The IR spectrum of the BTF_Lac formulation is dominated by the major component budesonide and shows little change in carbonyl stretch peak positions relative to the corresponding binary drug-lactose formulation.

In the case of the formulations with mannitol, a slightly different picture emerges from analysis of the IR spectra. In binary drug-mannitol mixtures, there are slight changes in the carbonyl stretching bands when compared to spectra of the drugs alone, as seen in FIG. 20. For example, the tiotropium carbonyl band shifts from 1749 to 1734 cm⁻¹, the formoterol formamide carbonyl band shifts from 1687 to 1664 cm⁻¹, but the budesonide saturated ketone carbonyl band remains unchanged at 1723 cm⁻¹. In contrast, in the ternary formulation, the saturated ketone carbonyl band for budesonide is even further shifted to lower frequency than in the case of the binary mixture, from 1717 to 1710 cm⁻¹. In contrast, the dienone carbonyl band for budesonide remains unchanged from the binary mixture.
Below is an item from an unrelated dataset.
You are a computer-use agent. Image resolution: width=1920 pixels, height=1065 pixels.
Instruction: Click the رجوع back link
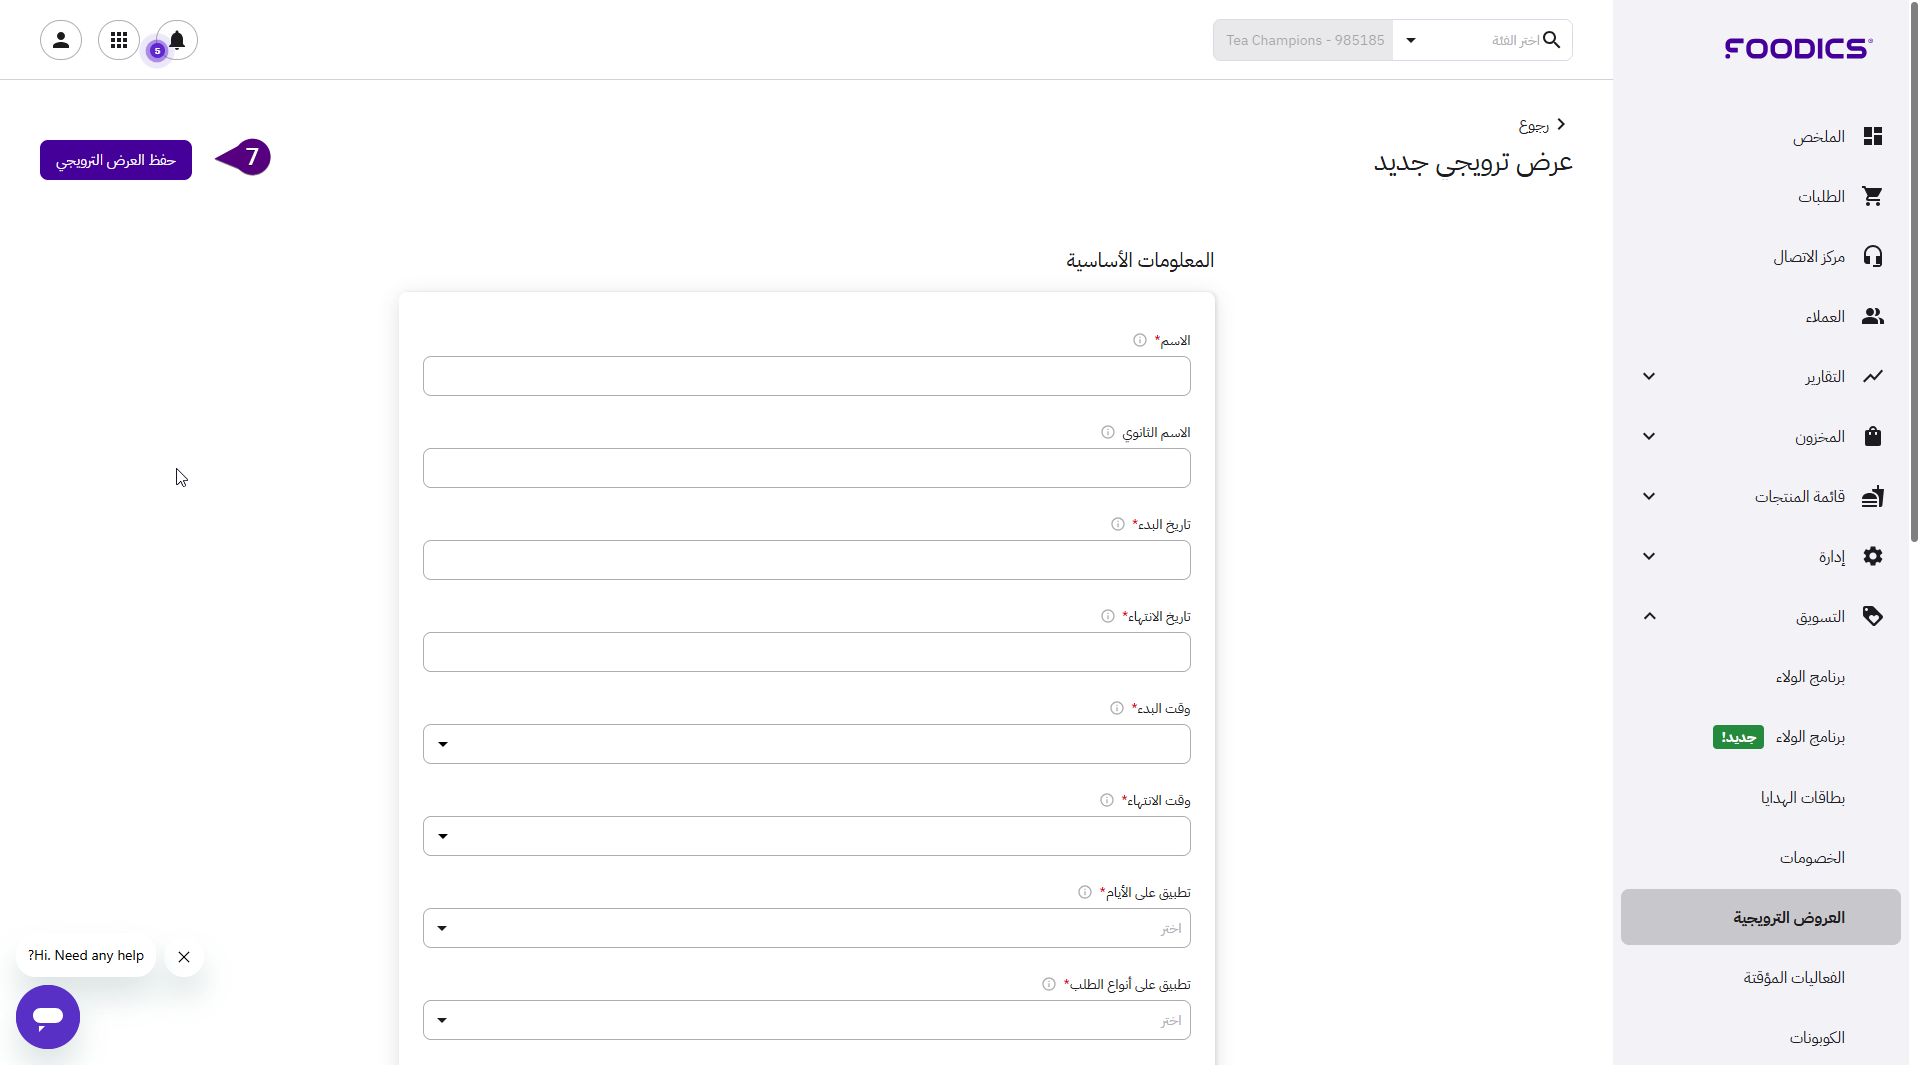point(1541,125)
Together, these IR band shifts suggest that there is a significant hydrogen bond interaction involving budesonide in the ternary mixture in mannitol, in contrast to the case of the lactose ternary mixture, for which there is little evidence of interactions.
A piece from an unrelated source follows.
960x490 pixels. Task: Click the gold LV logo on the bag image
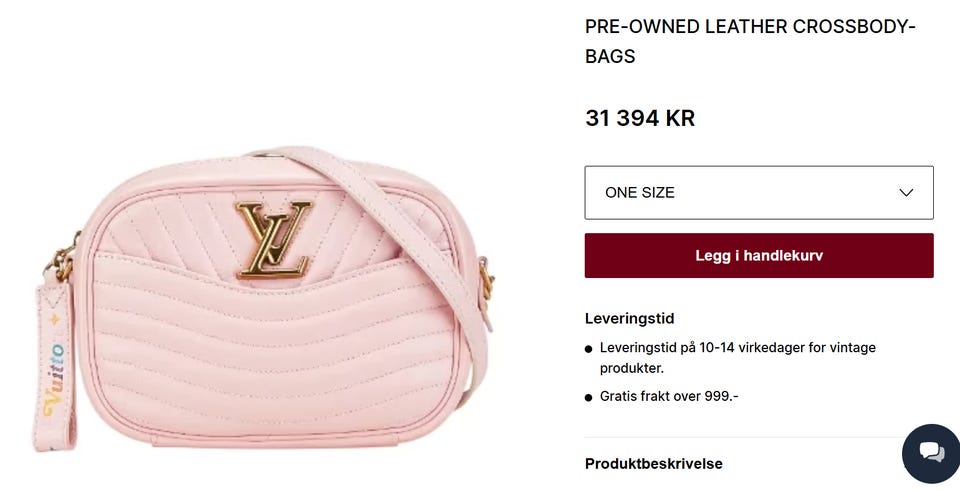pos(274,240)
The IR spectrum for the physical mixture formulation prepared with lactose (BTF_Lac_PM) was dominated by the bands for formoterol, despite the fact that this is the least component by weight in the formulation. Without wishing to be bound by any theory, it is believed that this result may be due to the low content uniformity of the powder formulation, which may have produced a KBr disk that was also not uniform. As a result, the portion of the KBr disk that was in the beam of the FTIR had mostly formoterol generating a spectrum similar to the spectrum of formoterol. In contrast, the physical mixture with mannitol has the carbonyl bands unchanged from the raw drugs as it was expected. A summary of the FTIR spectrum changes showing the stretching frequency shifts for the carbonyl groups of all TFF formulations is presented in Table 6.

TABLE 6
Summary of FTIR spectrum changes showing the stretching frequency shifts
for the carbonyl groups of all TFF formulations.
		Stretching frequency	H-bonding
Formulation	Chemical group	shift (cm−1)	yes	no	Comments
Tio_Lac	Ester carbonyl	1749 to 1729	x		Strong H-bonding.
	—	~900 to 860			Undefined band.
					Likely formation of H-bonding.
For_Lac	Fomamide carbonyl	1687 to 1660	x		Market decrease in intensity.
					Slight frequency shift.
					Minimal H-bonding formation.
Bud_Lac	Ketone carbonyl	1722 to 1712	x		Slight frequency shift.
	Dienone carbonyl	1666 to 1650			Minimal H-bonding formation.
BTF_Lac	Ketone carbonyl	1722 to 1712	x		Slight frequency shift
					Minimal H-bonding formation.
Tio_Man	Ester carbonyl	1749 to 1734		x	Slight frequency shift.
					Minimal H-bonding formation.
For_Man	Formamide carbonyl	1687 to 1664		x	Slight frequency shift.
Bud_Man	Ketone carbonyl	1723		x	Remains unchanged.
	Dienone carbonyl	1666
BTF_Man	Ketone carbonyl	1717 to 1710	x		Further shift to lower
					frequency than Bud_Man.
					Strong H-bonding.
	Dienone carbonyl	1666			Remains unchanged.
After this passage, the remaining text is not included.